I've scrapped the excess of and am now left with smears. I'm thinking of white spirit and detergent plus scrubbing brush.
Any ideas or advice would be welcome!


----------



## Zebedee (Oct 3, 2007)

Hi Gordon

White spirit, a lot of patience, and use a soft cloth rather than a scrubbing brush. If your van has an aluminium skin you will certainly mark it with a scrubbing brush, and I wouldn't risk it on GRP either!

Finish off by giving it a good wipe down with meths (or similar) to get the last of the white spirit residue off, and it should be squeaky clean and ready for the new sealant.

Never done it on a motorhome, but several caravans needed the treatment and I always found that patience was the most important ingredient. You can't hurry it, so don't try! Better to keep worrying it. :wink: 

Dave


----------



## spatz1 (May 19, 2011)

i used to buy wipes that were made for sealant removal having fitted kitchen sinks .....
They clean all smears off very quickly , and can usually be bought from any fixings/fastenings company...


----------



## jud (Aug 15, 2009)

cheshiregordon said:


> Although I've searched the forum I can't quite find advice on removing sealant without damaging the paint work. I'm replacing the none Hymer door stay on my B640 with an original Hymer one., and need to remove the old sealant without damaging the paintwork so the new one fits without any tell-tale marks.
> I've scrapped the excess of and am now left with smears. I'm thinking of white spirit and detergent plus scrubbing brush.
> Any ideas or advice would be welcome!


hi chesshiregordon . i do believe there is proper sealant remover available from good d.i.y stores.jud


----------



## Grizzly (May 9, 2005)

Somewhere on MHF there is the advice from Swift on how to remove sealant. This advice was given to those of us who had problems with sticky, dirty sealant on our new vans.
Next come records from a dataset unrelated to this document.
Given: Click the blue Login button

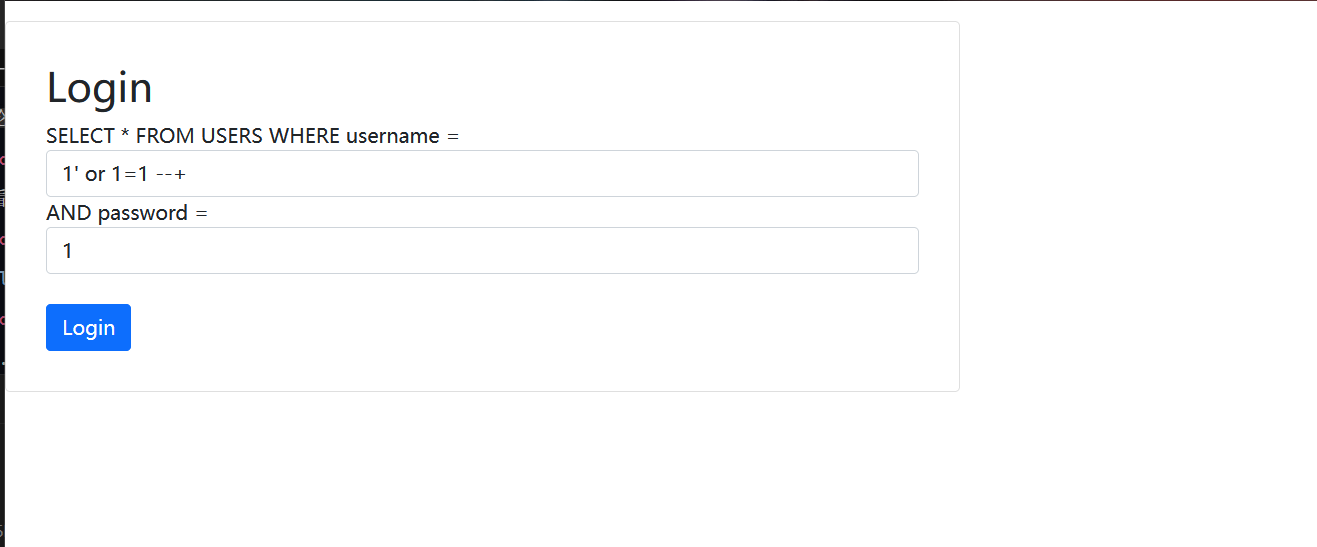Looking at the screenshot, I should tap(88, 327).
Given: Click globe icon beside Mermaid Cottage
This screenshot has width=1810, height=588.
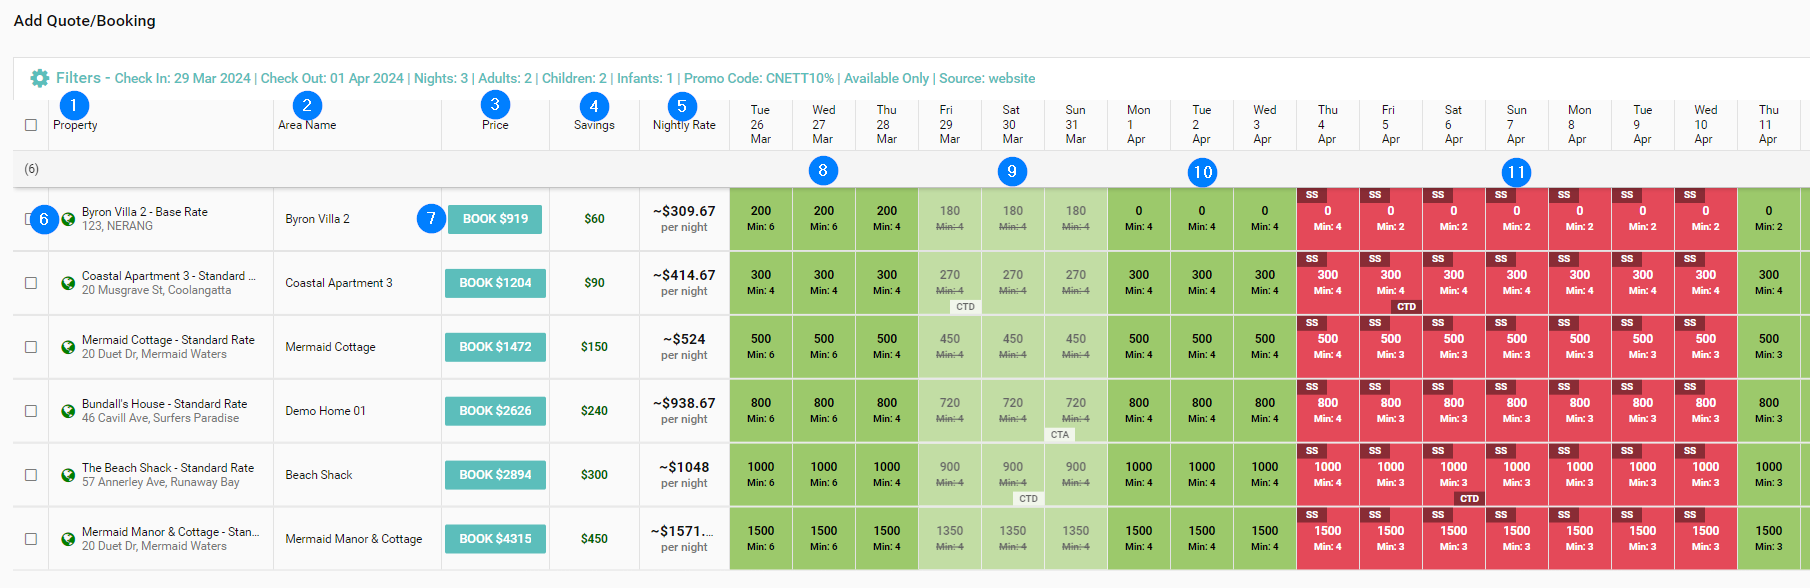Looking at the screenshot, I should pos(68,347).
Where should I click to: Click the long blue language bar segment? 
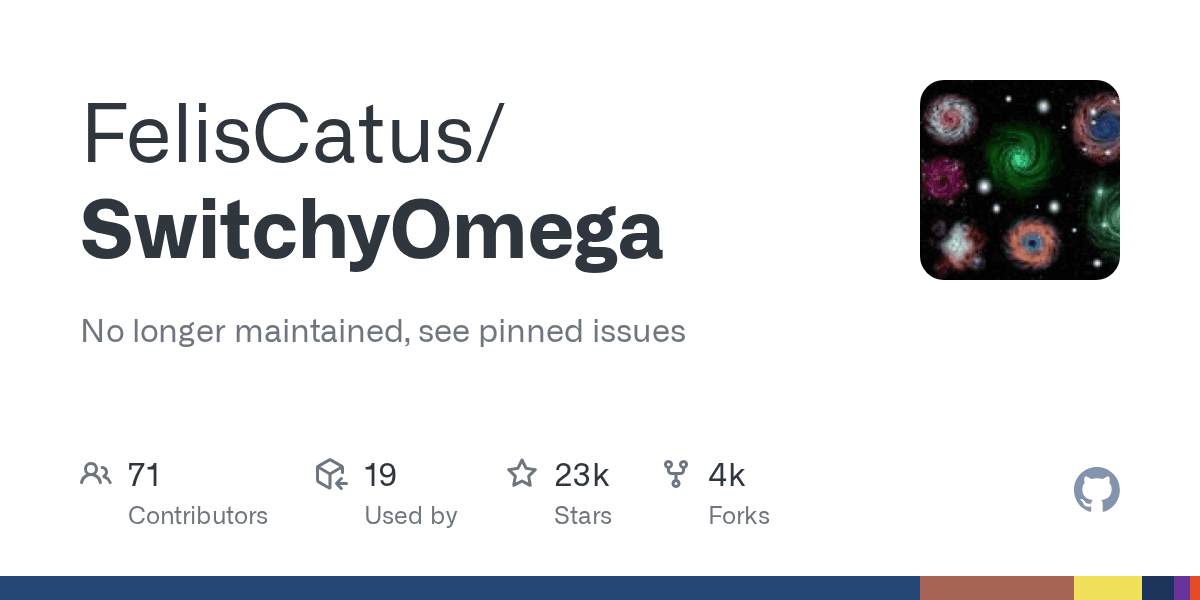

Eventually Swift paid for it to be done under warranty but the advice is there somewhere.

G

Edit: This is the advice Swift gave at the time:

_This is our recommended process for cleaning off excess mastic on your vehicles.

1. Remove excess butyl tape with plastic scraper 
2. Clean area around area where the butyl was removed with "simson Prep M or Primer M "(this is a bostik product). 
3. Apply " Simson SSKF ISR 70-03"(this is also a bostik product) and smooth off. 
4. Clean any surplus off with "Concept cleaner formerly known as PDI". 
5. To help masking tape could be utilised around the door to create a clean edge.

Part No 1078221 SSKF ISR 70-03 290ml Tube 
1075903 PREP M 500ml 
1063017 CONCEPT CLEANER 25 Litre _


----------